» Seleção:
━━━━

Hoje fiz meu BC. Meu
big chop, que eu só descobri que tinha esse nome semana passada, quando googlei "transição capilar".
Foi preciso percorrer uma longa estrada capilar para chegarmos até aqui. Compartilho esse caminho pra quem tiver curiosidade, e porque, por mais bobo que pareça, é uma história que acho importante contar pra mim mesma.
Sou negra, meu cabelo é crespo. Ele cresce e enrola, é bem fininho, e bem cheio. Nas minhas fotos de criança só apareço com ele naturalmente solto quando estou em casa. Pra passear e pra ir pra escola, mamãe sempre prendia, de formas diferentes, mas puxando bem a raiz pra ficar esticadinha e deixando um rabinho (ou vários) cacheadinhos. Fazia o mesmo com o cabelo da minha irmã mais nova, que era um pouco mais crespo. Pentear o cabelo de nós duas devia dar uma trabalheira danada pra pobre da minha mãe. Quando eu tinha cinco anos, uma tia, que era cabeleireira, apareceu com uma solução mágica pra todos os problemas cabeludos dela: um alisamento super eficaz que era inofensivo até pra crianças. Seria muito mais prático pentear nossos cabelos se eles fossem lisos.
Fizemos o alisamento indicado pela minha tia. Eu com cinco, minha irmã com três anos, que passou uma versão "mais fraquinha". Resultado: cabelos lisos, escorridos, lisérrimos, que saíram inteirinhos nas nossas mãos.
A queda capilar foi tão grande nas duas, que o único remédio foi cortar bem curtinho. Mamãe aprendeu a não ouvir mais o pitaco da tal tia, mas assim que o nosso cabelo começou a crescer, adotamos um novo alisamento, dessa vez mais fraco, como o nome de "relaxamento" (como se nossos cabelos fossem estressados, rs) e só aplicávamos na raiz. Quando eu voltei a passar química no cabelo, eu devia ter uns oito anos, tava na terceira série. Nesse meio tempo, mamãe também virou cabeleireira, e ela mesma aplicava os produtos no nosso cabelo.

━━━━

» Registros fornecidos:
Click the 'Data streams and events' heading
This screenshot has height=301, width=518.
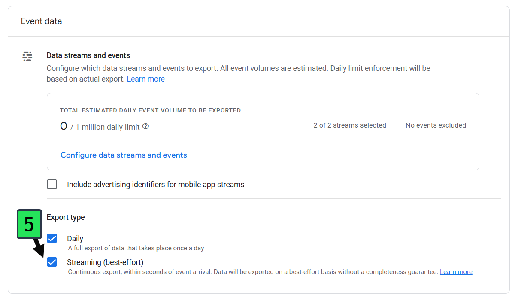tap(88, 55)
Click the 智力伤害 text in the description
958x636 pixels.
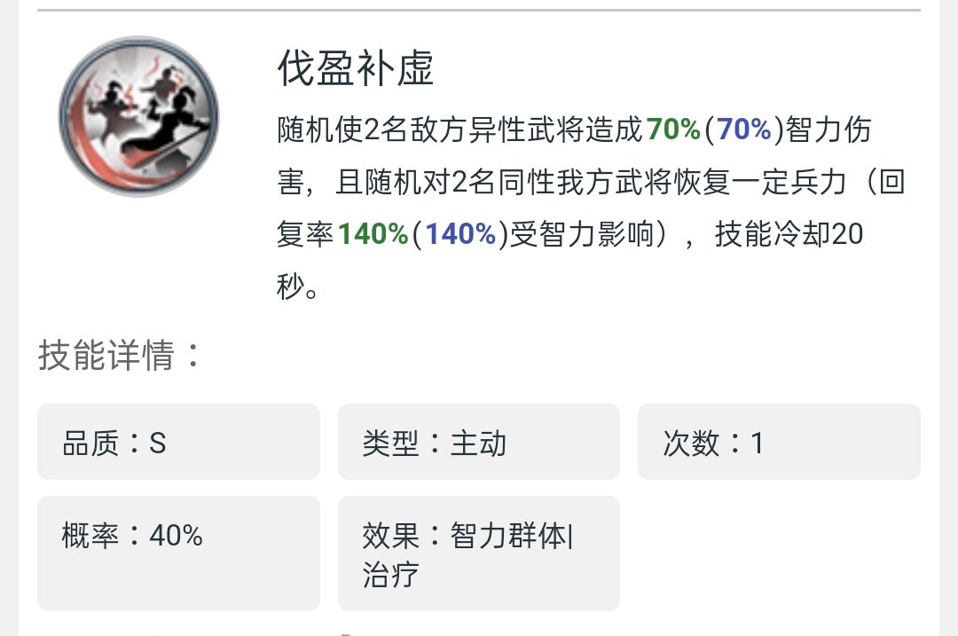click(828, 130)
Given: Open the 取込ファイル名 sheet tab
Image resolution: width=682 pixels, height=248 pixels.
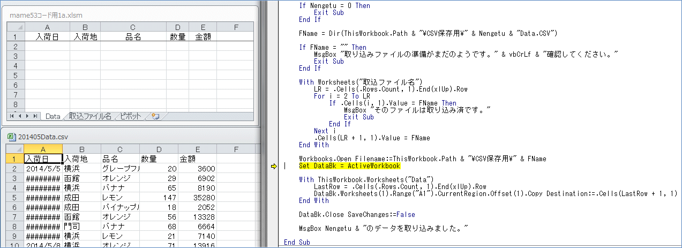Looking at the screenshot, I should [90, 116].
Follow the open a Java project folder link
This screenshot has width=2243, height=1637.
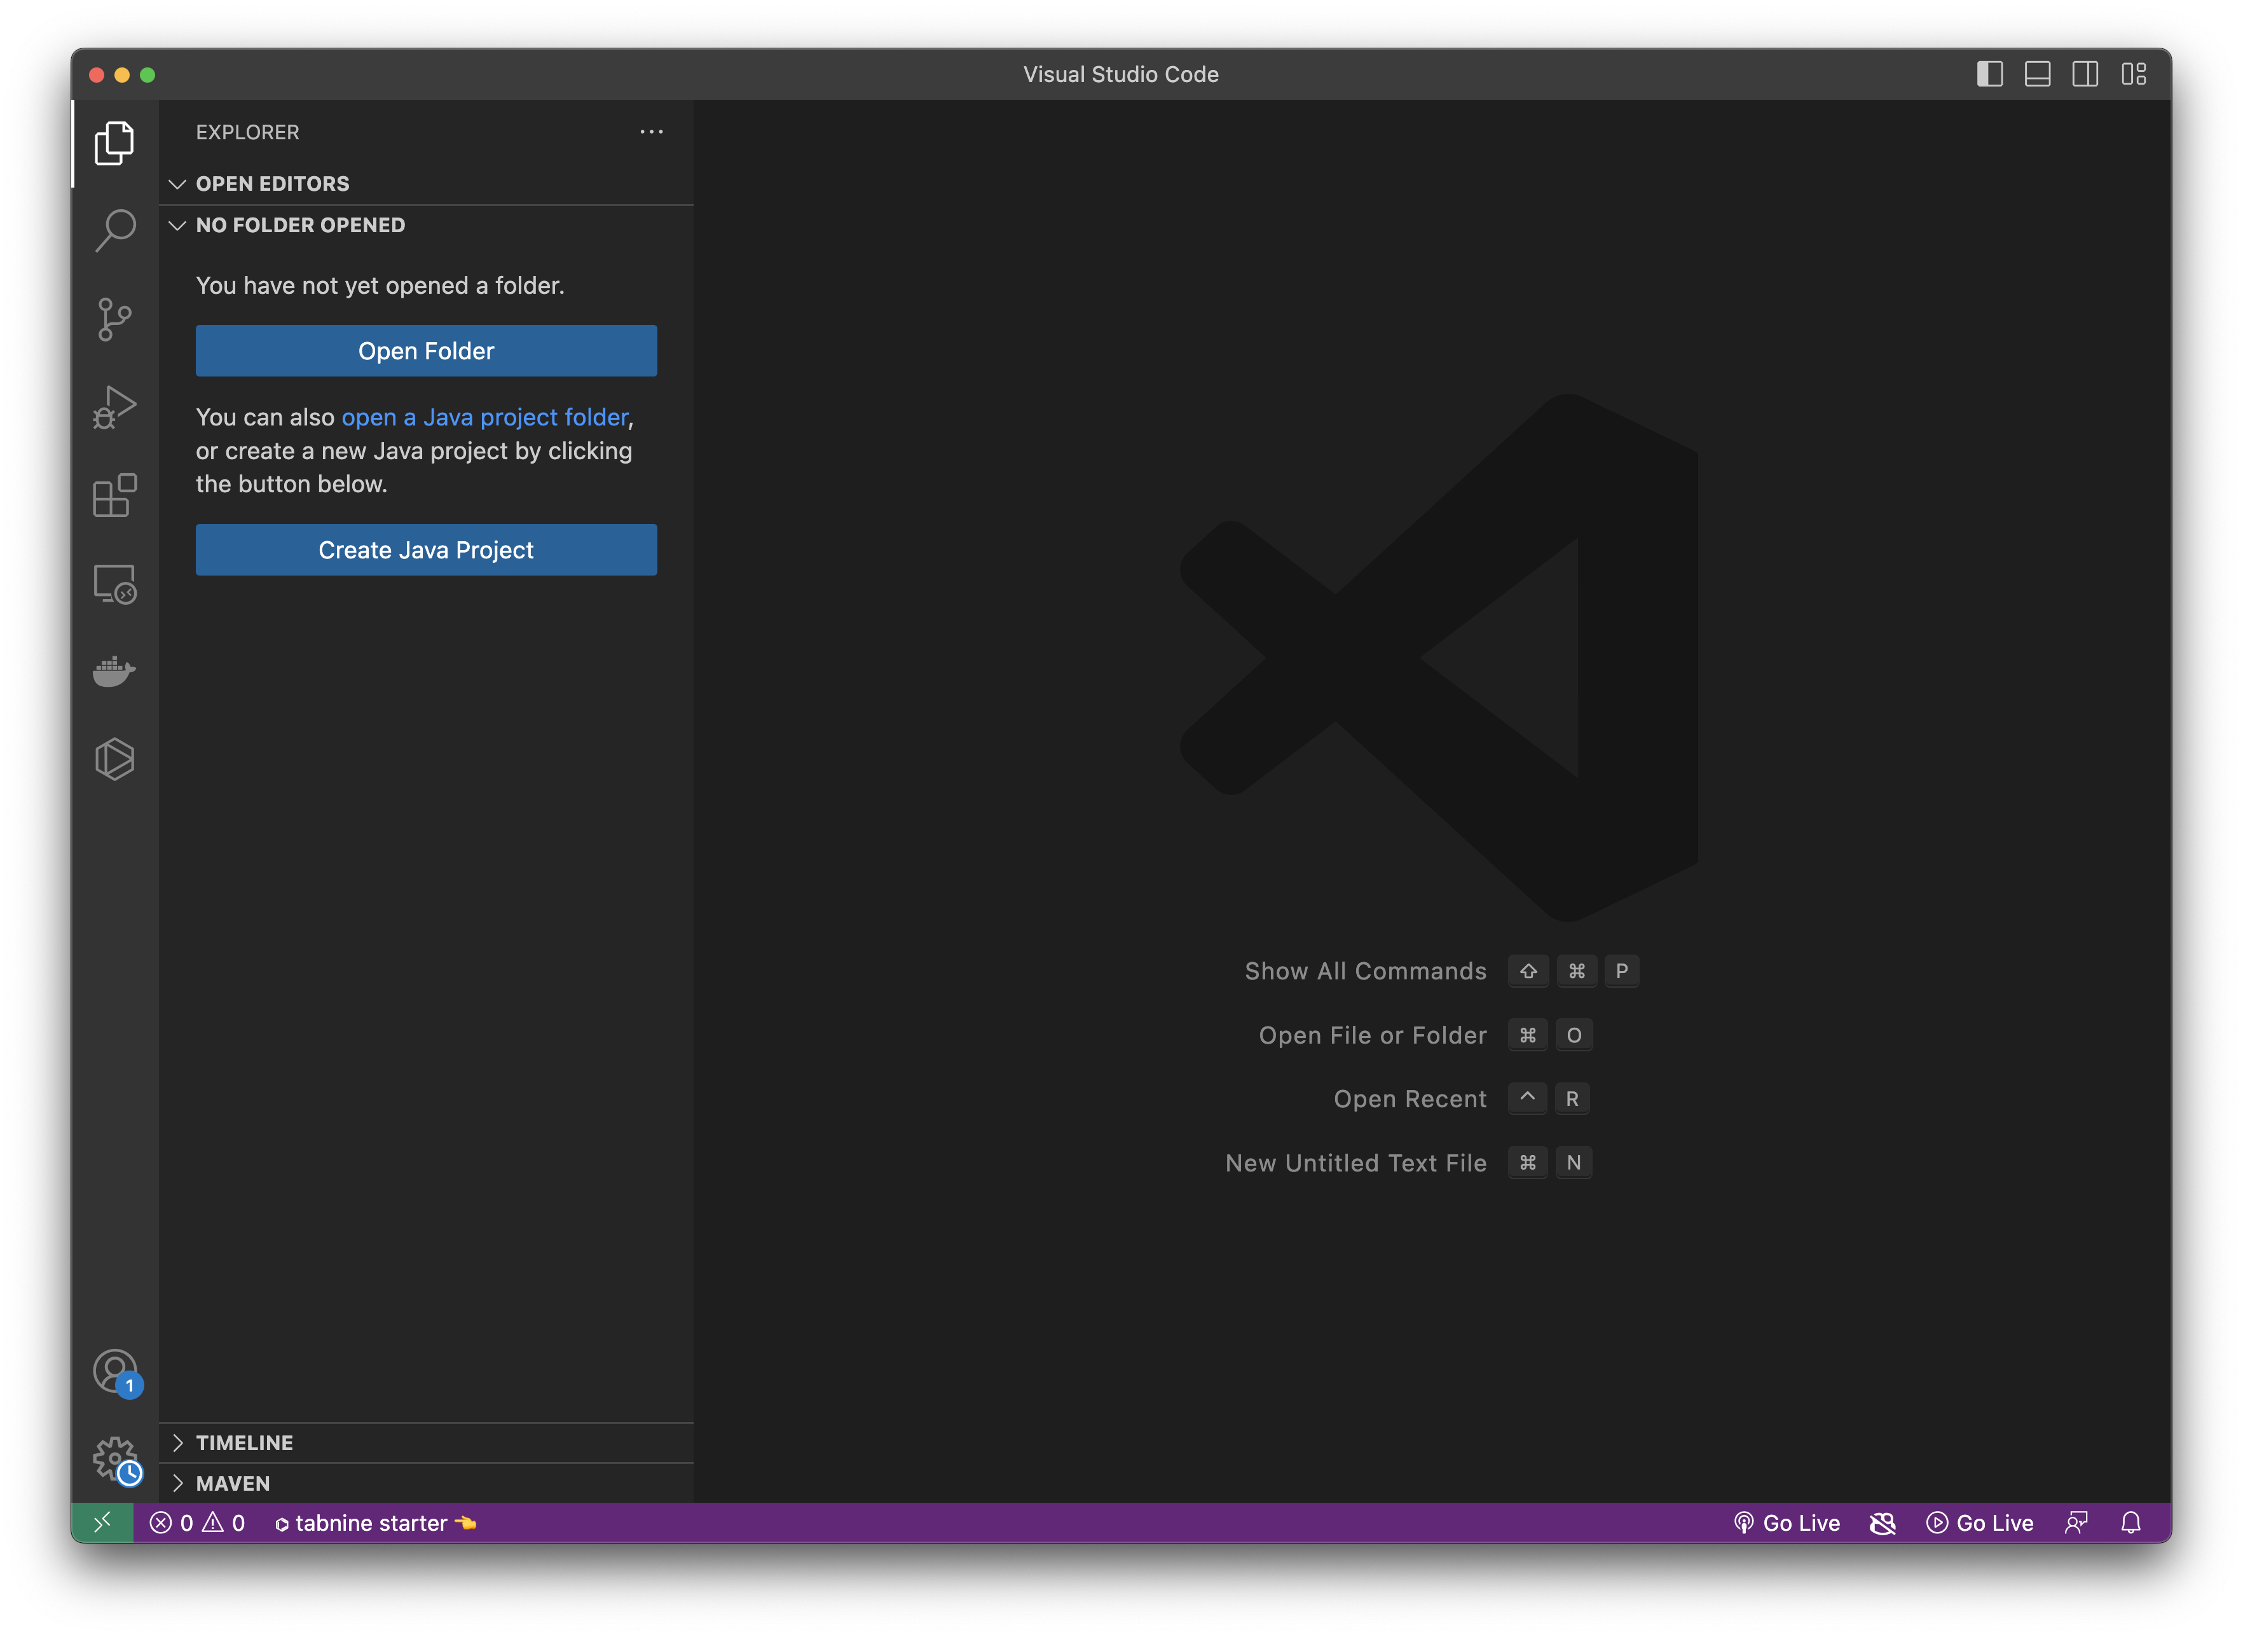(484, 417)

━━━━

» Requisitos do exercício:
1. Segundo a seleção, com que idade a irmã mais nova fez o alisamento indicado pela tia?
2. Nos registros, troque "folder" por "directory" da linha que contém "Given: Open the 取込ファイル名 sheet tab" até o fim dos registros, incluindo as duas pontas, e reescreva apenas esse trecho, sem as imagens.

» Soluções por tarefa:
1. Com três anos.

2.
Given: Open the 取込ファイル名 sheet tab
Image resolution: width=682 pixels, height=248 pixels.
Looking at the screenshot, I should [90, 116].
Follow the open a Java project directory link
This screenshot has width=2243, height=1637.
(484, 417)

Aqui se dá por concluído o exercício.